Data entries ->
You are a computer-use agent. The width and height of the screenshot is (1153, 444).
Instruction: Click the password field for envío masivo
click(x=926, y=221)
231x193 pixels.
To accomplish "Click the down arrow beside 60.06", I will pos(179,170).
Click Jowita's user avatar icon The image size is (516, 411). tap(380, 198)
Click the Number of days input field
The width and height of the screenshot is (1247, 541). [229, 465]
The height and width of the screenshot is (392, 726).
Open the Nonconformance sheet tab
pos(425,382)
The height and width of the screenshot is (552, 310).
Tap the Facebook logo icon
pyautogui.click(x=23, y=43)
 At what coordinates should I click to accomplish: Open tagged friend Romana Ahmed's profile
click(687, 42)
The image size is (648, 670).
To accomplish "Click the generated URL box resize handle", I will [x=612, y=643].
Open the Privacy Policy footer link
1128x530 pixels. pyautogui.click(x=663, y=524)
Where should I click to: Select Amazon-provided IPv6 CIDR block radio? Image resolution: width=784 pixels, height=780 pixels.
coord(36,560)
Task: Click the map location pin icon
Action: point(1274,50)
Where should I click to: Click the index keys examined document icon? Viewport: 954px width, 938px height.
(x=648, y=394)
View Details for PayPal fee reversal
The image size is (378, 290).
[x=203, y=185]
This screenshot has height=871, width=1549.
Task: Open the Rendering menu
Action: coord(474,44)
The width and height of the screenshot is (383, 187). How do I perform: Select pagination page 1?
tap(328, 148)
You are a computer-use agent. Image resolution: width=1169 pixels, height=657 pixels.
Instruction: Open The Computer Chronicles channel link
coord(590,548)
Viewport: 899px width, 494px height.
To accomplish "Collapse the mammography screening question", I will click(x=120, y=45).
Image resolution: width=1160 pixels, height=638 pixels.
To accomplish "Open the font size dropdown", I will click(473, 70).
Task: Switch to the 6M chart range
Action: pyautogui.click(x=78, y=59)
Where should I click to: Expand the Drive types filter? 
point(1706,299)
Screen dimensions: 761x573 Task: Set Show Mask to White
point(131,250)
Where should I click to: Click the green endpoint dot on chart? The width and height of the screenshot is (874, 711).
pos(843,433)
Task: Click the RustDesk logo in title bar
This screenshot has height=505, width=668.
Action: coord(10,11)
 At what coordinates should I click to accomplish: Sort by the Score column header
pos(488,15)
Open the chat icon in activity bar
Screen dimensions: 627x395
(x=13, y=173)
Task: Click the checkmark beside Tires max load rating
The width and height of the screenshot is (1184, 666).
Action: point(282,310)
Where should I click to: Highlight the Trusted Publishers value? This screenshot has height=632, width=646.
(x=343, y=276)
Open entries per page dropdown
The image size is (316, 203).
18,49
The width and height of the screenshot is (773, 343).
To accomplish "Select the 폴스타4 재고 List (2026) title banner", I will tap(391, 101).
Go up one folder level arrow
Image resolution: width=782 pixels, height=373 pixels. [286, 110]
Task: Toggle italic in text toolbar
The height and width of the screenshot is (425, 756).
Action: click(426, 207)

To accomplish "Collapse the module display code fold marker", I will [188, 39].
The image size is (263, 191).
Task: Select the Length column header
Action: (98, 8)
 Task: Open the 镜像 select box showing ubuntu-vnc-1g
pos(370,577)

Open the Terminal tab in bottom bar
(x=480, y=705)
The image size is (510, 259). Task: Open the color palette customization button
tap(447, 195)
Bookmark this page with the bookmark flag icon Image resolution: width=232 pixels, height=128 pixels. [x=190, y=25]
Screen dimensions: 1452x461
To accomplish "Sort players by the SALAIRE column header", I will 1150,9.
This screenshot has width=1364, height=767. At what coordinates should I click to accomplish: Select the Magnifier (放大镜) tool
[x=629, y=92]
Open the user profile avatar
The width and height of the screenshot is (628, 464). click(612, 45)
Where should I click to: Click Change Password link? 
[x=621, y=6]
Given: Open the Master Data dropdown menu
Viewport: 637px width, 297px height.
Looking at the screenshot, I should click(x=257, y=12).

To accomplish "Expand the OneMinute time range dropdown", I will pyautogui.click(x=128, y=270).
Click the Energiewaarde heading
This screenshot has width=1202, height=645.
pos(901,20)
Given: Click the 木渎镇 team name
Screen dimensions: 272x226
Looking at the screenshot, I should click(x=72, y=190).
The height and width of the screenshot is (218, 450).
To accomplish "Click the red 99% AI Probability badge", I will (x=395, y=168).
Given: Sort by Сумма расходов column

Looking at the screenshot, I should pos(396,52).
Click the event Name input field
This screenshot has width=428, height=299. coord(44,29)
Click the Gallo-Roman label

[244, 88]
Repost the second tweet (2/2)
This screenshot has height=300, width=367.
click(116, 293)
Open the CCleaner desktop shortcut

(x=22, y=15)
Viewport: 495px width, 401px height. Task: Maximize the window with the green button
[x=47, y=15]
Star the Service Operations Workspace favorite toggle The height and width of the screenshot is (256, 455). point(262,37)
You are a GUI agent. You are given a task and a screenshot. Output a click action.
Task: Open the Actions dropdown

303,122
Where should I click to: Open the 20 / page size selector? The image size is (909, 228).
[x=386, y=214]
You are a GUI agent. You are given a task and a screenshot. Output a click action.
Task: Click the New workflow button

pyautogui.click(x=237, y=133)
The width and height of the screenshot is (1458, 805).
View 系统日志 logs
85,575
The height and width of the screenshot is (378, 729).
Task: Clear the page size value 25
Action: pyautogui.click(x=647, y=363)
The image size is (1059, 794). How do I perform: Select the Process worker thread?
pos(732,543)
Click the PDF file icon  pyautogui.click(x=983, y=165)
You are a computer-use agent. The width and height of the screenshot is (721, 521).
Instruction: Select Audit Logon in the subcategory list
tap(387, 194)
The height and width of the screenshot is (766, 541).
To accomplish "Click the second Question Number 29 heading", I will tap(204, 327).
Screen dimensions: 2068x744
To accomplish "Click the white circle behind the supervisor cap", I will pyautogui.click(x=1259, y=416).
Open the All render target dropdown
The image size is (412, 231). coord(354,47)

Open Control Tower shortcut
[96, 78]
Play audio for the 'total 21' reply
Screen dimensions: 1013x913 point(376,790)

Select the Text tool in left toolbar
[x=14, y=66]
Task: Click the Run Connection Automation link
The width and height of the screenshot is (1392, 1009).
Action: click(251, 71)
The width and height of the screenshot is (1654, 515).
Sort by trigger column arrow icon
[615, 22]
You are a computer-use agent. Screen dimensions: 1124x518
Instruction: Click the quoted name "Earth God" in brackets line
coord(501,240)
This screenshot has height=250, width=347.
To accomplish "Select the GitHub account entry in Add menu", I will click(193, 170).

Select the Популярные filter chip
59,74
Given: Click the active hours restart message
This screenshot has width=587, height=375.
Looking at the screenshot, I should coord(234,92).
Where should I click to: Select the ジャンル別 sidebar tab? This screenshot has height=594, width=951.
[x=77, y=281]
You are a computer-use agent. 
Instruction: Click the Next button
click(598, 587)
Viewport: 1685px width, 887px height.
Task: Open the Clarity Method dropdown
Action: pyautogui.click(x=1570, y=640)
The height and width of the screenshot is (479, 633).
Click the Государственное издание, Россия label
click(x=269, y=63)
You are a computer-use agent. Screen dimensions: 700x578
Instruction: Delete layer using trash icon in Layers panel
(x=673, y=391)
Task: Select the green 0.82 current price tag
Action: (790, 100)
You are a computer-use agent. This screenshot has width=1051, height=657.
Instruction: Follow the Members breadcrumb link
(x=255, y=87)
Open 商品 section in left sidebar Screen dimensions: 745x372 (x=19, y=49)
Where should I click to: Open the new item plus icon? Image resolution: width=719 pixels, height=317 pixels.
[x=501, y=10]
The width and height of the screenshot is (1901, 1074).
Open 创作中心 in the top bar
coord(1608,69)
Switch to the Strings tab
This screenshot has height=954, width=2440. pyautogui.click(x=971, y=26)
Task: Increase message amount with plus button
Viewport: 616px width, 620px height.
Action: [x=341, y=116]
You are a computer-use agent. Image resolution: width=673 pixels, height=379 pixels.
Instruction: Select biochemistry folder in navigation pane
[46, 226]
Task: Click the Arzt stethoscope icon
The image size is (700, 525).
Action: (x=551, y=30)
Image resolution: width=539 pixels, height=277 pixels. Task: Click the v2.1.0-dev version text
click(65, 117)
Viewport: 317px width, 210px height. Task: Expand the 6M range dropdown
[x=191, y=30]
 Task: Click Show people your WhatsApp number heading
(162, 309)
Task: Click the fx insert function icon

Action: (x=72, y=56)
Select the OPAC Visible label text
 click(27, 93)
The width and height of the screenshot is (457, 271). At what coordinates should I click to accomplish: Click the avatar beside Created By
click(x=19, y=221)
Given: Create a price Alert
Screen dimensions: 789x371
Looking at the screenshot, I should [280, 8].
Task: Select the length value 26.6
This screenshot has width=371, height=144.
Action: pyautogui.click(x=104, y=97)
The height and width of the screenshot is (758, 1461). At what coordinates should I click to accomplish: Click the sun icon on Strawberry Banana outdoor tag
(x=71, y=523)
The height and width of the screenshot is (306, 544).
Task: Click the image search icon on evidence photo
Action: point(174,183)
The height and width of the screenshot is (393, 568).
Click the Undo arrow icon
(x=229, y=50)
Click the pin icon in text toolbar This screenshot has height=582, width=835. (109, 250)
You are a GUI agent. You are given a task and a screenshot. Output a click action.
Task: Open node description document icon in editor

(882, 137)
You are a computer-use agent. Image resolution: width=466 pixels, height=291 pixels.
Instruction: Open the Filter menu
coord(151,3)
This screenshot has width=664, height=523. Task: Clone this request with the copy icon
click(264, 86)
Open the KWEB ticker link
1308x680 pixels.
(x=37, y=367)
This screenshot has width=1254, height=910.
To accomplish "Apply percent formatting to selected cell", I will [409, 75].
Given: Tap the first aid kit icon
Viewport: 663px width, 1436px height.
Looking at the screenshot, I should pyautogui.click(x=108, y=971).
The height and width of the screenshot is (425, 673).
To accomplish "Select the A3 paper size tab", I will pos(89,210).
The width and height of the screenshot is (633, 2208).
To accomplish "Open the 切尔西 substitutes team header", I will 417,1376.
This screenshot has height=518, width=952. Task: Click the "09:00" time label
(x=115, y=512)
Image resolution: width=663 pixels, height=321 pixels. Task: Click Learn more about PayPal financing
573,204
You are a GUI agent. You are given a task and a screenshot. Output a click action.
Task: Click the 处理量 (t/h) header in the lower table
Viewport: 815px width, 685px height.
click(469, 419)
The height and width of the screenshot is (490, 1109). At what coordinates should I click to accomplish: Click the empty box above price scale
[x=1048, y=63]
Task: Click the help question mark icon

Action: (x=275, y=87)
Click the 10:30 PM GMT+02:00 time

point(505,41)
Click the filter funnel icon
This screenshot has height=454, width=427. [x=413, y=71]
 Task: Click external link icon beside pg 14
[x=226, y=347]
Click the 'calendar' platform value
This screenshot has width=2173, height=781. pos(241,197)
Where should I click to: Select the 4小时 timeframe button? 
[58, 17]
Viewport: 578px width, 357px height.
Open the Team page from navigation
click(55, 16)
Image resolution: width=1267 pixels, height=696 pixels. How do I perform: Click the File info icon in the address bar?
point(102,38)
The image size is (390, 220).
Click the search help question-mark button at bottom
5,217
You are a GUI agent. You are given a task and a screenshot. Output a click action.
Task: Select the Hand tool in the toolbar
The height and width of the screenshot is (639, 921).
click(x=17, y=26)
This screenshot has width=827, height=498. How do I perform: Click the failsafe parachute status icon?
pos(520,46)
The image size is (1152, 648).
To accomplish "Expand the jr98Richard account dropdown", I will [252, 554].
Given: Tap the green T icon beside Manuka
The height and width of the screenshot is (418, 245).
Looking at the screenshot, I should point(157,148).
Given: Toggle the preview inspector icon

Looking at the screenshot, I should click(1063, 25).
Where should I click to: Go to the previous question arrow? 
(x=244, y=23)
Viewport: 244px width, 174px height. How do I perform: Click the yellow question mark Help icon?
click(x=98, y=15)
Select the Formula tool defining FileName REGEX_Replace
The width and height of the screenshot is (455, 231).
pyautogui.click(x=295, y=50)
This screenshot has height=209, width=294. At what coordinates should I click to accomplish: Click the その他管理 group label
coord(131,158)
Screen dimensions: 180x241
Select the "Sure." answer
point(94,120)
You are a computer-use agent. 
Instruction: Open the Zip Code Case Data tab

TO BE DONE -> Return every line of the listing above that contains the string "link".

RESPONSE TO THE TASK ->
Open the Privacy Policy footer link
Instruction: Open The Computer Chronicles channel link
Where should I click to: Click Change Password link? 
Task: Click the Run Connection Automation link
Instruction: Follow the Members breadcrumb link
Open the KWEB ticker link
 Task: Click external link icon beside pg 14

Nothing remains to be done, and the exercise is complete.